Dialysis patients like Brown and his son are extremely vulnerable to COVID-19 and its severe complications, in part because of comorbidities that coincide with chronic kidney disease and kidney failure.
The first known U.S. COVID-19 death was a dialysis patient at Northwest Kidney Centers in Seattle, according to reports. And a CDC report published Friday found evidence of excess deaths among COVID-19 patients with kidney failure.
Black people make up about 13% of the U.S. population but comprise more than a third of the nation’s 500,000 kidney failure patients, according to the National Institutes of Health.
About a fifth of dialysis patients are Hispanic and are roughly 1.3 times more likely to be diagnosed with kidney failure than non-hispanics.
Indigenous people are about 1.2 times more likely.
With people of color suffering disparate rates of both COVID-19 and kidney failure, the Biden administration made providing vaccines directly to outpatient dialysis clinics a part of its $10 billion vaccine equity plan.
Charles Brown received both his shots at Fresenius Kidney Care in Columbia, South Carolina, where he goes three times a week for dialysis treatment to rid his body of toxins and excess fluid, functions his kidneys can longer do.
“I have a full-time job and go (to dialysis treatment) Monday, Wednesday, Friday after work,” said Brown, a truck driver.
“I was excited when they said they have the shots for us.”
Dr.

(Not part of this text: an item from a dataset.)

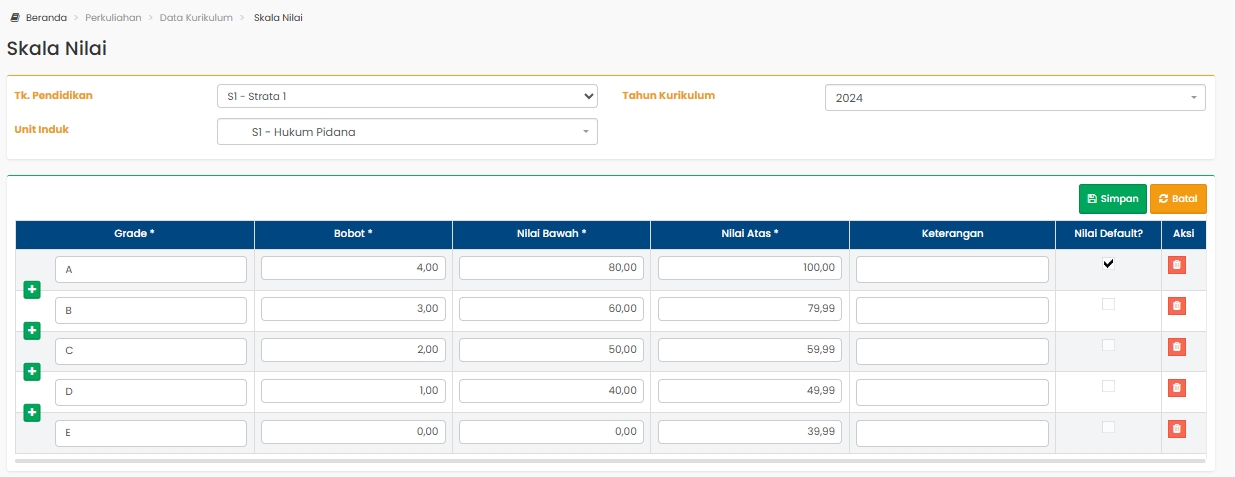Screen dimensions: 1235x477
Task: Delete the grade E row
Action: (x=1177, y=429)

Marcono Hines, a nephrologist at Fresenius, which received an allotment of vaccine through the federal effort, said many of his patients rely on public transportation to go to the clinic, or even ambulance services. Inoculation was easier because the dialysis treatment was already built in to patients’ schedules.

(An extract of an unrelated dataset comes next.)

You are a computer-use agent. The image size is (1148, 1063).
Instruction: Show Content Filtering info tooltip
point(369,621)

“We’re in so much contact with these patients on such a frequent basis, it’s just extremely convenient and broke that initial barrier of access to it,” Hines said.

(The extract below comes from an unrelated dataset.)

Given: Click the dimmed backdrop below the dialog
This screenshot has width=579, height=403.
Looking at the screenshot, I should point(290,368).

Most of his patients have several comorbidities. Chronic kidney disease is called a “disease multiplier” because it often comes with other medical conditions, including diabetes and high blood pressure – both of which also occur at disproportionate rates in people of color.
The many layers of disparities and comorbidities long seen among chronic kidney disease patients make the disease a perfect illustration of systemic racism and health inequities, explained Dr. Allen Kaufman, chief medical officer of dialysis provider, Dialyze Direct.
“It’s not a medical mystery how to treat those things. It’s really a social function. It’s an organizational thing, it’s a system-wide thing,” said Kaufman, a nephrologist for three decades.
Long-standing access disparities – long hours at low-wage jobs, lack of access to quality health care and healthy foods, transportation barriers – put communities of color at higher risk for developing diseases like high blood pressure, diabetes and chronic kidney disease.
“The story has to start three, four decades before,” he said. “It’s much more complicated than just getting to my office. But you know what? If that plan can’t be implemented, they still might fail in their health care. This is the big challenge.”
Outset Medical is piloting a curriculum with the National Kidney Foundation of Michigan to help patients of color become more aware of their treatment options, such as home dialysis, and how to implement them.